Entries for locating text and elements:

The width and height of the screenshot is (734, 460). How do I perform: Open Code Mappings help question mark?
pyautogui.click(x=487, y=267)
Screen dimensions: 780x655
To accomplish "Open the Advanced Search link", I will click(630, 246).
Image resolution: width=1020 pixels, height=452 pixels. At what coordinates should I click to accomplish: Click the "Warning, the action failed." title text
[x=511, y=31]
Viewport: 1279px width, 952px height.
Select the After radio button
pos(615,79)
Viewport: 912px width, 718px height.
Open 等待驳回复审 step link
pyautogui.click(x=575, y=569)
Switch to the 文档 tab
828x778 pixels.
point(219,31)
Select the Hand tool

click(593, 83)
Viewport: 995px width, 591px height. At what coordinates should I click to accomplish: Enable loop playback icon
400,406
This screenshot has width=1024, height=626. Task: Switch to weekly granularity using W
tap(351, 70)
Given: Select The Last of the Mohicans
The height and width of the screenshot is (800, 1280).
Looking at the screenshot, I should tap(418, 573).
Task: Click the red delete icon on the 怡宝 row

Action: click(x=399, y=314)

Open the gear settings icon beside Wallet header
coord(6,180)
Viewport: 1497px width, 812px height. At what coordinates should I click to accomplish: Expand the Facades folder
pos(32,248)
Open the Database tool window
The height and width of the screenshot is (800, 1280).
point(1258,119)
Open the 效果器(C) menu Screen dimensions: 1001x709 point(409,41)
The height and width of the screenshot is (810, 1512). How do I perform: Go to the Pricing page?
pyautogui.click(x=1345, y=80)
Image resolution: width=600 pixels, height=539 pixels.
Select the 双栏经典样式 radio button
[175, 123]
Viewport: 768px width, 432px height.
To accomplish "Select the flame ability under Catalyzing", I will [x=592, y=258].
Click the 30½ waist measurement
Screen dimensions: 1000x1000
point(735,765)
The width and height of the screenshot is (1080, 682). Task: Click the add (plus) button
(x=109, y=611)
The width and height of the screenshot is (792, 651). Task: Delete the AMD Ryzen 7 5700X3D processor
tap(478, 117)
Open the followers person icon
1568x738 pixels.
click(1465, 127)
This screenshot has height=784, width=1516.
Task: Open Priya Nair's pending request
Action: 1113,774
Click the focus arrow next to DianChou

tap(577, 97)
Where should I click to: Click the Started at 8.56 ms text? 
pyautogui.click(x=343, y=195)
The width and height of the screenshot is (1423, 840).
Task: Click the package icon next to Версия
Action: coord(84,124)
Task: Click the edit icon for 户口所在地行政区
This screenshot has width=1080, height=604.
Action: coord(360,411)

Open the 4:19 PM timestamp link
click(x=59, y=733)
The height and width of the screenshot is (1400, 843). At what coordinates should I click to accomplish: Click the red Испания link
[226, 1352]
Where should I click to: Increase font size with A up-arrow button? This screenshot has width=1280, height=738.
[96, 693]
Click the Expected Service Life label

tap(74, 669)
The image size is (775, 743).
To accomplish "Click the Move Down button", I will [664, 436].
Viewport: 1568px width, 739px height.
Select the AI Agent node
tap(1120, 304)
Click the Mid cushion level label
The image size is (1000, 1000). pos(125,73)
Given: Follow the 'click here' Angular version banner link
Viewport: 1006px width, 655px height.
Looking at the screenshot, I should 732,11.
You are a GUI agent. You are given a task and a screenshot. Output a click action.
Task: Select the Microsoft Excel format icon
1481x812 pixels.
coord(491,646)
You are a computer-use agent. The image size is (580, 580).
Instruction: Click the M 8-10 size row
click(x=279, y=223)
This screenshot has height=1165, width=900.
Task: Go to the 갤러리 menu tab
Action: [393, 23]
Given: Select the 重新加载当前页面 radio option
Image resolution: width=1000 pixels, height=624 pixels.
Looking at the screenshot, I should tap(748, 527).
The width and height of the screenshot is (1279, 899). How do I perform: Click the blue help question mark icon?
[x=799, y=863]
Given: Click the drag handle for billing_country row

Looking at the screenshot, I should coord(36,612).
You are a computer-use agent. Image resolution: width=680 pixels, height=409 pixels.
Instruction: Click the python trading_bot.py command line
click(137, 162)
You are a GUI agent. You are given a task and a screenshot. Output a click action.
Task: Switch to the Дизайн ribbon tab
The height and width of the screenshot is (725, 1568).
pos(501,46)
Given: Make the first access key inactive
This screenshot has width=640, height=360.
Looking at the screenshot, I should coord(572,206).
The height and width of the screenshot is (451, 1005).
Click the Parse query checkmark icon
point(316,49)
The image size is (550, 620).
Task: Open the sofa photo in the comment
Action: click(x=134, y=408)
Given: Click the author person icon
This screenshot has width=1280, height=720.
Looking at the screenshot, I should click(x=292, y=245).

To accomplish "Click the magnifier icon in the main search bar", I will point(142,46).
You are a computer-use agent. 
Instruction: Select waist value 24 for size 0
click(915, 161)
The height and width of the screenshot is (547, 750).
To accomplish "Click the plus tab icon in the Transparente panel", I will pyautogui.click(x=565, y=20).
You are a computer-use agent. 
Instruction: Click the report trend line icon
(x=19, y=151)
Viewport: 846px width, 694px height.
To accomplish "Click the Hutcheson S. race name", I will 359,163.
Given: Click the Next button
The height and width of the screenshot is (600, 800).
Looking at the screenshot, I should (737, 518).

■ **STATED GOAL**
Rewrite all of the records above, renaming "Viewport" to "Display size" everywhere it occurs and leaving everything else unchanged.

■ **WRITTEN RESPONSE**
The width and height of the screenshot is (734, 460). How do I perform: Open Code Mappings help question mark?
pyautogui.click(x=487, y=267)
Screen dimensions: 780x655
To accomplish "Open the Advanced Search link", I will click(630, 246).
Image resolution: width=1020 pixels, height=452 pixels. At what coordinates should I click to accomplish: Click the "Warning, the action failed." title text
[x=511, y=31]
Display size: 1279px width, 952px height.
Select the After radio button
pos(615,79)
Display size: 912px width, 718px height.
Open 等待驳回复审 step link
pyautogui.click(x=575, y=569)
Switch to the 文档 tab
828x778 pixels.
point(219,31)
Select the Hand tool

click(593, 83)
Display size: 995px width, 591px height. At what coordinates should I click to accomplish: Enable loop playback icon
400,406
This screenshot has width=1024, height=626. Task: Switch to weekly granularity using W
tap(351, 70)
Given: Select The Last of the Mohicans
The height and width of the screenshot is (800, 1280).
Looking at the screenshot, I should tap(418, 573).
Task: Click the red delete icon on the 怡宝 row

Action: click(x=399, y=314)

Open the gear settings icon beside Wallet header
coord(6,180)
Display size: 1497px width, 812px height. At what coordinates should I click to accomplish: Expand the Facades folder
pos(32,248)
Open the Database tool window
The height and width of the screenshot is (800, 1280).
point(1258,119)
Open the 效果器(C) menu Screen dimensions: 1001x709 point(409,41)
The height and width of the screenshot is (810, 1512). How do I perform: Go to the Pricing page?
pyautogui.click(x=1345, y=80)
Image resolution: width=600 pixels, height=539 pixels.
Select the 双栏经典样式 radio button
[175, 123]
Display size: 768px width, 432px height.
To accomplish "Select the flame ability under Catalyzing", I will [x=592, y=258].
Click the 30½ waist measurement
Screen dimensions: 1000x1000
point(735,765)
The width and height of the screenshot is (1080, 682). Task: Click the add (plus) button
(x=109, y=611)
The width and height of the screenshot is (792, 651). Task: Delete the AMD Ryzen 7 5700X3D processor
tap(478, 117)
Open the followers person icon
1568x738 pixels.
click(1465, 127)
This screenshot has height=784, width=1516.
Task: Open Priya Nair's pending request
Action: 1113,774
Click the focus arrow next to DianChou

tap(577, 97)
Where should I click to: Click the Started at 8.56 ms text? 
pyautogui.click(x=343, y=195)
The width and height of the screenshot is (1423, 840).
Task: Click the package icon next to Версия
Action: coord(84,124)
Task: Click the edit icon for 户口所在地行政区
This screenshot has width=1080, height=604.
Action: coord(360,411)

Open the 4:19 PM timestamp link
click(x=59, y=733)
The height and width of the screenshot is (1400, 843). At what coordinates should I click to accomplish: Click the red Испания link
[226, 1352]
Where should I click to: Increase font size with A up-arrow button? This screenshot has width=1280, height=738.
[96, 693]
Click the Expected Service Life label

tap(74, 669)
The image size is (775, 743).
To accomplish "Click the Move Down button", I will [664, 436].
Display size: 1568px width, 739px height.
Select the AI Agent node
tap(1120, 304)
Click the Mid cushion level label
The image size is (1000, 1000). pos(125,73)
Given: Follow the 'click here' Angular version banner link
Display size: 1006px width, 655px height.
Looking at the screenshot, I should 732,11.
You are a GUI agent. You are given a task and a screenshot. Output a click action.
Task: Select the Microsoft Excel format icon
1481x812 pixels.
coord(491,646)
You are a computer-use agent. The image size is (580, 580).
Instruction: Click the M 8-10 size row
click(x=279, y=223)
This screenshot has height=1165, width=900.
Task: Go to the 갤러리 menu tab
Action: [393, 23]
Given: Select the 重新加载当前页面 radio option
Image resolution: width=1000 pixels, height=624 pixels.
Looking at the screenshot, I should tap(748, 527).
The width and height of the screenshot is (1279, 899). How do I perform: Click the blue help question mark icon?
[x=799, y=863]
Given: Click the drag handle for billing_country row

Looking at the screenshot, I should coord(36,612).
You are a computer-use agent. Image resolution: width=680 pixels, height=409 pixels.
Instruction: Click the python trading_bot.py command line
click(137, 162)
You are a GUI agent. You are given a task and a screenshot. Output a click action.
Task: Switch to the Дизайн ribbon tab
The height and width of the screenshot is (725, 1568).
pos(501,46)
Given: Make the first access key inactive
This screenshot has width=640, height=360.
Looking at the screenshot, I should coord(572,206).
The height and width of the screenshot is (451, 1005).
Click the Parse query checkmark icon
point(316,49)
The image size is (550, 620).
Task: Open the sofa photo in the comment
Action: click(x=134, y=408)
Given: Click the author person icon
This screenshot has width=1280, height=720.
Looking at the screenshot, I should click(x=292, y=245).

To accomplish "Click the magnifier icon in the main search bar", I will point(142,46).
You are a computer-use agent. 
Instruction: Select waist value 24 for size 0
click(915, 161)
The height and width of the screenshot is (547, 750).
To accomplish "Click the plus tab icon in the Transparente panel", I will pyautogui.click(x=565, y=20).
You are a computer-use agent. 
Instruction: Click the report trend line icon
(x=19, y=151)
Display size: 846px width, 694px height.
To accomplish "Click the Hutcheson S. race name", I will 359,163.
Given: Click the Next button
The height and width of the screenshot is (600, 800).
Looking at the screenshot, I should (737, 518).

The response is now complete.